For example, in haiti in 1996, more than 80 children died after. Annex 5 good distribution practices for pharmaceutical products 179 annex 6. Validation of water systems for pharmaceutical use appendix 3. Trs 885 annex 5 guidelines on good manufacturing practices for radiopharmaceutical products trs 908 annex 3 2003 supplementary guidelines on good manufacturing practices for the manufacture of herbal medicines trs 937 annex 3 2006 guidelines on validation includes 7 appendices appendix 4. Jul 31, 2015 trs 986 2014 annex 2 who gmp for pharmaceutical products main principles 1. Radiopharmaceutical products annex 3,who technical report series 908,2003 water for pharmaceutical use annex 2, who technical report series 970,2012 who guidelines on good manufacturing practices for heating, ventilation and airconditioning systems for nonsterile pharmaceutical dosage forms annex 5, who technical report series 961,2011. Annex 8 sampling of starting and packaging materials principle sampling is an important operation in which only a small fraction of a batch is taken.
New who trs 992 may 2015 having guidance on hold time. Trs 986 2014 annex 2 who gmp for pharmaceutical products main principles 1. Tak003 elicited antibody responses against all four serotypes, which persisted to 48 months postvaccination, regardless of baseline serostatus. Safety and immunogenicity of a tetravalent dengue vaccine in. Appendix 5 examples of use of sampling plans n, p and r 93. Comparison of eu gmp guidelines with who guidelines identification of the costintensive requirements. World health organization who provides the gmp guidelines for pharmaceuticals. The who additionally describes further general requirements in its introduction of annex 3, technical report series trs 961, quality management in the medicines industry.
The european commission mandated esma on 11 october 2012 to provide it with technical advice on the equivalence between the us regulatory regime and different aspects of the eu regulatory regime. Who trs t e c h n i c a l r e p o r t s e r i e s 992 was released in may2015 by who. Who expert committee on specifications for pharmaceutical. Progress and challenges of parametric release applied to. Hvac for nonsteriles, transportation, stability, reference substances, quality terms, qc labs qualification, trs 943. Publication of the updated who stability guideline trs. World health organization, 2005, annex 5 who technical report series, no. Recently who trs 961 has published the updated contents on gmp in annex 3. The technical supplement series this series of technical supplements has been written to amplify the recommendations given in model guidance for the storage and transport of time and temperaturesensitive pharmaceutical products who technical report series, no. Annex 4 who good manufacturing practices for sterile pharmaceutical products introduction the who expert committee on speci. Guidelines for registration of fixeddose combination medicinal products. Annex 4, 2006 and as crossreference to trs 970, annex 2, 2012 5.
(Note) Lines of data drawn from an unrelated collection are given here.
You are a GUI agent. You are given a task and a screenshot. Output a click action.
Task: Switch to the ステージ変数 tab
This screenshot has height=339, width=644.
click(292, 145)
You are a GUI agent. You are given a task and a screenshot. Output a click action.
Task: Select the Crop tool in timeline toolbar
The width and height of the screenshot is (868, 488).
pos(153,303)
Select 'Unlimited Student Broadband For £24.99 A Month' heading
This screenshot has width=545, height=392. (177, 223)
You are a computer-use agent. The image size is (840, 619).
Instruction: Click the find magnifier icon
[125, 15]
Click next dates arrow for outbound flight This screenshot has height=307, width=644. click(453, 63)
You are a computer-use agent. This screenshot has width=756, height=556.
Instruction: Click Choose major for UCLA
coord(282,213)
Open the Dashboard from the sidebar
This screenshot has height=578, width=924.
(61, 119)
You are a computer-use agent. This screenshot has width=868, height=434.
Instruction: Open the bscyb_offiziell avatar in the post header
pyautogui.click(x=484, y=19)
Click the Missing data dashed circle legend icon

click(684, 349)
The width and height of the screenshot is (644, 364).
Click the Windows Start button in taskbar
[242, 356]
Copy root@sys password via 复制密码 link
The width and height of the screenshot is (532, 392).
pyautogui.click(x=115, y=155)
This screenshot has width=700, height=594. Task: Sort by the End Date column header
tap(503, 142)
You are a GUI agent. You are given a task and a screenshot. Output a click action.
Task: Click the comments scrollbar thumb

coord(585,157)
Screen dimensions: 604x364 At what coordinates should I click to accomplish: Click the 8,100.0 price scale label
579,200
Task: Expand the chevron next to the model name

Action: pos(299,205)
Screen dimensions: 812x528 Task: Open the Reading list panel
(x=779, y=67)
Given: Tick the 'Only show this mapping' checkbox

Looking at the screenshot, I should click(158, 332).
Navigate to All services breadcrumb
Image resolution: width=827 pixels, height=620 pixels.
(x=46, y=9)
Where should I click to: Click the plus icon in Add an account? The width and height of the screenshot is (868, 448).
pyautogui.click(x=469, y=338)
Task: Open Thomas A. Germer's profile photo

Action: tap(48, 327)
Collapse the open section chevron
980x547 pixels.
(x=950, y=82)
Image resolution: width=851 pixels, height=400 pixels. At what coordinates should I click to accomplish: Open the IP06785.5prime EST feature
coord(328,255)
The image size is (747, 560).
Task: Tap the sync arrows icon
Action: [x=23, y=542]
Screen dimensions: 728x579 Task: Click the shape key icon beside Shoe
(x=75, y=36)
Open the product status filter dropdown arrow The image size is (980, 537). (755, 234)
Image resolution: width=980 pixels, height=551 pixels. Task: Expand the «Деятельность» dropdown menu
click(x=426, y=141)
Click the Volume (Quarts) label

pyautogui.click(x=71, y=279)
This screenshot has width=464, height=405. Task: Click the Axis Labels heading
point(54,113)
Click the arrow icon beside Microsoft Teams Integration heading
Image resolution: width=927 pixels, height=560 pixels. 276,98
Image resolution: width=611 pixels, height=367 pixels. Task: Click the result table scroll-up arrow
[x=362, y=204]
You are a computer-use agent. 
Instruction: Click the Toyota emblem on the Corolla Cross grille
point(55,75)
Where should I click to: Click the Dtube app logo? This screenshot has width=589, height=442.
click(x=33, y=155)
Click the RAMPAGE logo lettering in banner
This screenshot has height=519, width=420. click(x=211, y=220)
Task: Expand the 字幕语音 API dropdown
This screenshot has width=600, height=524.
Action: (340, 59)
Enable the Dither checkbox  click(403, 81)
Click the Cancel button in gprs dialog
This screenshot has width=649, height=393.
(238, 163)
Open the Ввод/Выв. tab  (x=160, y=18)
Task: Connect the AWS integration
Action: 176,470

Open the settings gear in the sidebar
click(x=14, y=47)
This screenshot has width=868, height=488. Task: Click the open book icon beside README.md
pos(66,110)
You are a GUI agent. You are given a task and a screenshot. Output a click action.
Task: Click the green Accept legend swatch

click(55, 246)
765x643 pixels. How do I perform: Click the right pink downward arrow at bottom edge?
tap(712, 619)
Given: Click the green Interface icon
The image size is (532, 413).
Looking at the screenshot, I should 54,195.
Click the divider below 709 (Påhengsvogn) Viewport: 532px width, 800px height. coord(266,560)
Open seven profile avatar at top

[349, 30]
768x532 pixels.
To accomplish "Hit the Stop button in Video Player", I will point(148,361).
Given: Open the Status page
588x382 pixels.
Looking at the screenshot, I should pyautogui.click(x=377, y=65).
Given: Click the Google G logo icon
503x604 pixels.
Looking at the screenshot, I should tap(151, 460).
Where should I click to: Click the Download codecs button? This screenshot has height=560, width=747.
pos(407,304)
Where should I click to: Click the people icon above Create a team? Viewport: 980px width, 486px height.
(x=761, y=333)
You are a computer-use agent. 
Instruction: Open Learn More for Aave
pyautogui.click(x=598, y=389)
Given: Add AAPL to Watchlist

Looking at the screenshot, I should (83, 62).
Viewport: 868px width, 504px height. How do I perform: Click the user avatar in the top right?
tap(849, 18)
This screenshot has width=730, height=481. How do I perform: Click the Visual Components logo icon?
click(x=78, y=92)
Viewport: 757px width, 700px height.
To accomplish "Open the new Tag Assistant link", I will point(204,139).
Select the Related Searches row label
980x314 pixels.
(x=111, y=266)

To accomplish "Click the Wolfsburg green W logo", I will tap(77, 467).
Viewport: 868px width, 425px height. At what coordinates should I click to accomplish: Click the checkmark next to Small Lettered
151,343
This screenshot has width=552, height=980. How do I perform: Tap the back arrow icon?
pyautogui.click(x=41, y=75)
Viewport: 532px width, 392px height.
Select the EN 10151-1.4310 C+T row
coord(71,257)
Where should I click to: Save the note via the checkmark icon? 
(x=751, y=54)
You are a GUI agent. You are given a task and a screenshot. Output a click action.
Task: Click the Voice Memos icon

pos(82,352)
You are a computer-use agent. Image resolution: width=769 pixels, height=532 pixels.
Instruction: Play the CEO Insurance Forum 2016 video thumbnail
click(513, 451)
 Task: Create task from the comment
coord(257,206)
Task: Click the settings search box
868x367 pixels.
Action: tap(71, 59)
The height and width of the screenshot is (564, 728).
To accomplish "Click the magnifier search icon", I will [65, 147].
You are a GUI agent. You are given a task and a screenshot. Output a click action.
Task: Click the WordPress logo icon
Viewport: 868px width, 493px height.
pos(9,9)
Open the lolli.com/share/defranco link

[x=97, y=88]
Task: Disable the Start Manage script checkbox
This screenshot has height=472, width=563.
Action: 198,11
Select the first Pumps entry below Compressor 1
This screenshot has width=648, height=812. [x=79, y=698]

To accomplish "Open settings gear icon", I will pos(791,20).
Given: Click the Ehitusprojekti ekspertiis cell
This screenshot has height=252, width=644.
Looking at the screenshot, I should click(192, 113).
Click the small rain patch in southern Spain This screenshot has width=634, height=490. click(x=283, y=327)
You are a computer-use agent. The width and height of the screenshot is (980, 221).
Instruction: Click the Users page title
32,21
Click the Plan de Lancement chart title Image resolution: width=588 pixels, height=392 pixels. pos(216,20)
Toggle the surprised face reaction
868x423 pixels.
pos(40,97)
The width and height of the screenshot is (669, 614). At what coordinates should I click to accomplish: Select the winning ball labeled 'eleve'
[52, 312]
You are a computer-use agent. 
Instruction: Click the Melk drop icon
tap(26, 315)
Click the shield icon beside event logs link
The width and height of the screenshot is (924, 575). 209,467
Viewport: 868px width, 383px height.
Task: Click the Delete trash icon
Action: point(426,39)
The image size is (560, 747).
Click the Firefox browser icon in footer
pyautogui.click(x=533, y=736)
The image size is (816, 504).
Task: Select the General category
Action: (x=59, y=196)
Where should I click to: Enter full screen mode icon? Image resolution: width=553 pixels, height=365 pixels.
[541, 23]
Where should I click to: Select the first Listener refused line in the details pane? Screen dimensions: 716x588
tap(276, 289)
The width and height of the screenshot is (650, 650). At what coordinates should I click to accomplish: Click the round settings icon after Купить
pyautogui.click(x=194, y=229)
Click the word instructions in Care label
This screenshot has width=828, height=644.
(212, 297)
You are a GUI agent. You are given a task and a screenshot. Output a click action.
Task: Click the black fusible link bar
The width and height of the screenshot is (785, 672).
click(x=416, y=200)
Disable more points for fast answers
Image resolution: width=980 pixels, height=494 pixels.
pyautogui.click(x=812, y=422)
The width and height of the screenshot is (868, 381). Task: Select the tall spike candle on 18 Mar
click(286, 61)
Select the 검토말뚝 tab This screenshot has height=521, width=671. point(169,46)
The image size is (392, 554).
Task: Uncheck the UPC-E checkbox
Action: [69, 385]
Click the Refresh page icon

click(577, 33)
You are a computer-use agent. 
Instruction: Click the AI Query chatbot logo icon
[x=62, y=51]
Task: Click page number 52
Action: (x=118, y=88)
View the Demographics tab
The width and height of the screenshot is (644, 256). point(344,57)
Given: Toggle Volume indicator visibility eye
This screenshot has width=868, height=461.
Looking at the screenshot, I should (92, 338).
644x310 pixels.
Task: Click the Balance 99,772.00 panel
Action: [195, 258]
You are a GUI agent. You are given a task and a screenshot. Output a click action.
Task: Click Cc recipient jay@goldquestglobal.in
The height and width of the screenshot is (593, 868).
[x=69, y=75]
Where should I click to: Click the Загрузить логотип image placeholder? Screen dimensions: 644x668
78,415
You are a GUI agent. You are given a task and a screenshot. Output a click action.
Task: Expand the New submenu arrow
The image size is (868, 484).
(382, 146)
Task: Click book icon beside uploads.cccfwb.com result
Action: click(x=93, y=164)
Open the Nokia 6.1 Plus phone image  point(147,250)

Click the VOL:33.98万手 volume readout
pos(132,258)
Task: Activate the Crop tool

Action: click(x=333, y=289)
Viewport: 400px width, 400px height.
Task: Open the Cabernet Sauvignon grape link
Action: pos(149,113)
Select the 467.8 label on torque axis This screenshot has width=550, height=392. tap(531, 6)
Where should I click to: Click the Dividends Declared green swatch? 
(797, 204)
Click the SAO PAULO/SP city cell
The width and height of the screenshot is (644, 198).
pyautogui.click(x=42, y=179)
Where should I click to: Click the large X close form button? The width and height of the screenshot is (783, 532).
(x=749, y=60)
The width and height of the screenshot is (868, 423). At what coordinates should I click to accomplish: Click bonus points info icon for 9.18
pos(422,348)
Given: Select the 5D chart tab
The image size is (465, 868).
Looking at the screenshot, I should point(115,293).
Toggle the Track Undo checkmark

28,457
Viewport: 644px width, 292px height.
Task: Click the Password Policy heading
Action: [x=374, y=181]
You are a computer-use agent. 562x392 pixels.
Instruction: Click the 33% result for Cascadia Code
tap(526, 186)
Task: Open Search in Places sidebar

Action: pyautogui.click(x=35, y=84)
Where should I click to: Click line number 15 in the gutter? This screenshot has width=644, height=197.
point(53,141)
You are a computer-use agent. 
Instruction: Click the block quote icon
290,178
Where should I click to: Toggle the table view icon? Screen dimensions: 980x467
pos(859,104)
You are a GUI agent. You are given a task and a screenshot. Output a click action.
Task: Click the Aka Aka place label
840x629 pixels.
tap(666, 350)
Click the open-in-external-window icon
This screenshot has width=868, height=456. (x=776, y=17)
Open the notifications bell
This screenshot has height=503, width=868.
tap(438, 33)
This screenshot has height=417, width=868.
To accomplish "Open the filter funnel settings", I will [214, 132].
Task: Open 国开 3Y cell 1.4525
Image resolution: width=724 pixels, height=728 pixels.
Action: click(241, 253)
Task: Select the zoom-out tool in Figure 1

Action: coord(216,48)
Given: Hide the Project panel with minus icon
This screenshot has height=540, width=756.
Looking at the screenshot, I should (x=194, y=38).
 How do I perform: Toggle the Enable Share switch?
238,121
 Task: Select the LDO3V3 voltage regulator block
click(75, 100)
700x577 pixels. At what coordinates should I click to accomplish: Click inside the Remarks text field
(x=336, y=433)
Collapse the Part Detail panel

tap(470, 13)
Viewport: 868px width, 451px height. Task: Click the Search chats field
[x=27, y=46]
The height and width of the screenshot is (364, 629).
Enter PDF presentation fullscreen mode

Ms yukiko maruyama presented a document titled proposed who guidelines for. Technical report series trs, with the adopted guidelines as annexes. Technical advice on third country regulatory equivalence. Appendix 3 steps to be considered for inclusion in a standard operating procedure. Geneva, world health organization 2005 who technical report series, no. Annex 3 good practices for national pharmaceutical control. Global bioequivalence bioavailability regulatory guidance. Balancing the advantages and disadvantages of a new. Draft report on enzyme assessment for jecfa food additives 23 58.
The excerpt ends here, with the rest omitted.